Forged in grief, new mission drives parents
KATHLEEN MERRYMAN; THE NEWS TRIBUNE
Jim and Lynn Kelly think of their daughter, Taryn, as a young woman of 27.
Though Taryn was 19 when she drowned in 1999, she remains a force in her family’s life. Taryn, athlete, National Honor Society student, committed Christian, set high expectations for herself. Since her death, her parents have re-evaluated their lives based on their faith and Taryn’s standards.
This month, they are selling and giving away most of what they own, packing the rest into their fifth-wheel trailer and setting off on a life as volunteers for Federal Way-based World Vision.
Jim, 54, retired as a Pierce County sheriff’s deputy after 28 years in law enforcement. Lynn, 48, is leaving her job as a nurse at Ashley House, a home for children who need 24-hour medical care. They have sold their home in Sumner.
This, they say, is the path they have found after years of pain and growth.
A year to the day after Taryn died, Jim started at Puget Sound Christian College. Three years later, he graduated with a degree in Christian ministry. In February 2005, he joined members of Calvary Community Church on a 14-day World Vision mission to Lesotho, in Africa.
The people who go on these missions to villages plagued with AIDS don’t dig wells, plow fields, teach school, build houses or deliver medical care. The people of Lesotho can do all that, given the means.
Those who go on the World Vision missions are all about giving them the means.
Their job is to bring the story home, explain the needs, demonstrate the great impact a modest gift makes.
Jim has been doing that since his first trip, and the couple’s decision to sponsor a child orphaned by AIDS.
“I was smitten with Africa and its people,” he said.
“The next year I ended up leading a team to Africa. Lynn was on that team, and we got to meet the child we sponsor, Lapatile.”
Calvary’s congregation now sponsors 634 children. The sum of such individual commitments makes a powerful impact on a country of fewer than 2 million people.

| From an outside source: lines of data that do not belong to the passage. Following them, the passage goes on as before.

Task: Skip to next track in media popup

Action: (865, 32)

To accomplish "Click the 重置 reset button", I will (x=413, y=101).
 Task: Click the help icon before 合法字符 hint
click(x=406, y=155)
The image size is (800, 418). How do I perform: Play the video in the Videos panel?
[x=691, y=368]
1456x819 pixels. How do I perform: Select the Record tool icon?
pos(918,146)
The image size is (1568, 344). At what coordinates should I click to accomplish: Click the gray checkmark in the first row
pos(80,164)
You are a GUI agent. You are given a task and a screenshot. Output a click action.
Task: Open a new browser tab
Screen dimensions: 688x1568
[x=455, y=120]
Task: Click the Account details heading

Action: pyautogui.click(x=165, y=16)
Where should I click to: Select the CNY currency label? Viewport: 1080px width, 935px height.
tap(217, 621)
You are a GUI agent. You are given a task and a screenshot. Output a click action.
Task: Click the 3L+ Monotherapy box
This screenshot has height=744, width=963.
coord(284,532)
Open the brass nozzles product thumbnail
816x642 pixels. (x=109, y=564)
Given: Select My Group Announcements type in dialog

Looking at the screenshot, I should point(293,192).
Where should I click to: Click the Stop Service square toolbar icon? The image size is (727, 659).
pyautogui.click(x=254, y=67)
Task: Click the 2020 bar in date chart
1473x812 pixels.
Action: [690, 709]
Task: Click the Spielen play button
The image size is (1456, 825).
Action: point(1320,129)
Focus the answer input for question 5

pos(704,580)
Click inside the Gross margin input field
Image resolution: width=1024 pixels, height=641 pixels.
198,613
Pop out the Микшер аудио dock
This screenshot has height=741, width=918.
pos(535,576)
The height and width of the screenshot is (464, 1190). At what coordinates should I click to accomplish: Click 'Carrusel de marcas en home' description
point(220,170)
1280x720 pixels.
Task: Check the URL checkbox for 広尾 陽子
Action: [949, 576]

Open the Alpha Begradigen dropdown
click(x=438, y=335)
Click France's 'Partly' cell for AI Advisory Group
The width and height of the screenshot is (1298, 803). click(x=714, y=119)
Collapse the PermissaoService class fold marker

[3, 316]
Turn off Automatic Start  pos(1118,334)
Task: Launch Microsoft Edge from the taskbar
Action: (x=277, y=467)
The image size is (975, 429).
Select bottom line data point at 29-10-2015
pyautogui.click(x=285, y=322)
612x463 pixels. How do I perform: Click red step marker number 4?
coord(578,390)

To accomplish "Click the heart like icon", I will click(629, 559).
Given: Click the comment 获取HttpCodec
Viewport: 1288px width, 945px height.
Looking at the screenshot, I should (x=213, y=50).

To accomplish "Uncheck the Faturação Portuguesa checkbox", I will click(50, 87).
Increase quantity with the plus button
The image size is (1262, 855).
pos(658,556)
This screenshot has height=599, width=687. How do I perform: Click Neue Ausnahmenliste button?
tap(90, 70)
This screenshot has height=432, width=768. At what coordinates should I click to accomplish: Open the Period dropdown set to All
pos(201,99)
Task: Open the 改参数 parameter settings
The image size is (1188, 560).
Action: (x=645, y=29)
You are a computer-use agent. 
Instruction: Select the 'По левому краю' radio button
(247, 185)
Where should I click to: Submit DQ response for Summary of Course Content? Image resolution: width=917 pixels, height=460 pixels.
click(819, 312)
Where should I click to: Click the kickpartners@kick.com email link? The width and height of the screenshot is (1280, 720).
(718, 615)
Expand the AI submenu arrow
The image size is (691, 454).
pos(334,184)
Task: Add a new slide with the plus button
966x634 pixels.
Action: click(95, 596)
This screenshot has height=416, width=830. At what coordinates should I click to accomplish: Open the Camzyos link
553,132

It also gives people in other nations a better understanding of America.
“We were treated like royalty,” Lynn said of their visit. “We were so humbled. When we thought about it, we realized we were representatives.”
They were what the villagers knew about the United States.
Now they are joining an effort to help Americans better understand the people of Lesotho.
The Kellys will join World Vision’s AIDS Experience in Chicago at the start of a 50-city tour.
World Vision has re-created a village hit hard by AIDS. Visitors will listen to one resident’s story as they go through it.
When they walk out of the mock-village, they will meet the Kellys.
Jim and Lynn will tell them about Lapatile and Malefa Marema, the other child they sponsor. They will tell how sad Lapatile looked in her first photo and how Lynn’s Sunday School students vowed to make her smile.
The class collected $100 for clothes, supplies and a baby doll for her. Now Lynn’s album has a picture of Lapatile holding that doll, and smiling.
Money does not buy happiness. But one $35-a-month sponsorship does buy clothes, food, school supplies and medicine. It transforms an orphan from a burden to a person of substance, a person with a future.
The Kellys will tell the people emerging from the AIDS Experience about Agnes Malimabe, a nurse who World Vision brought from Lesotho to Tacoma for training.
When she saw how much we have and thought of how little the people of Lesotho have, she despaired.
“She asked, ‘Why doesn’t God see us?’” Jim said.
The Kellys believe God sees and loves the people of Lesotho. They believe their daughter has led them to be part of the physical expression of that love, God’s hands. They believe Taryn will be with them as they carry out that mission, that she, too, is part of it.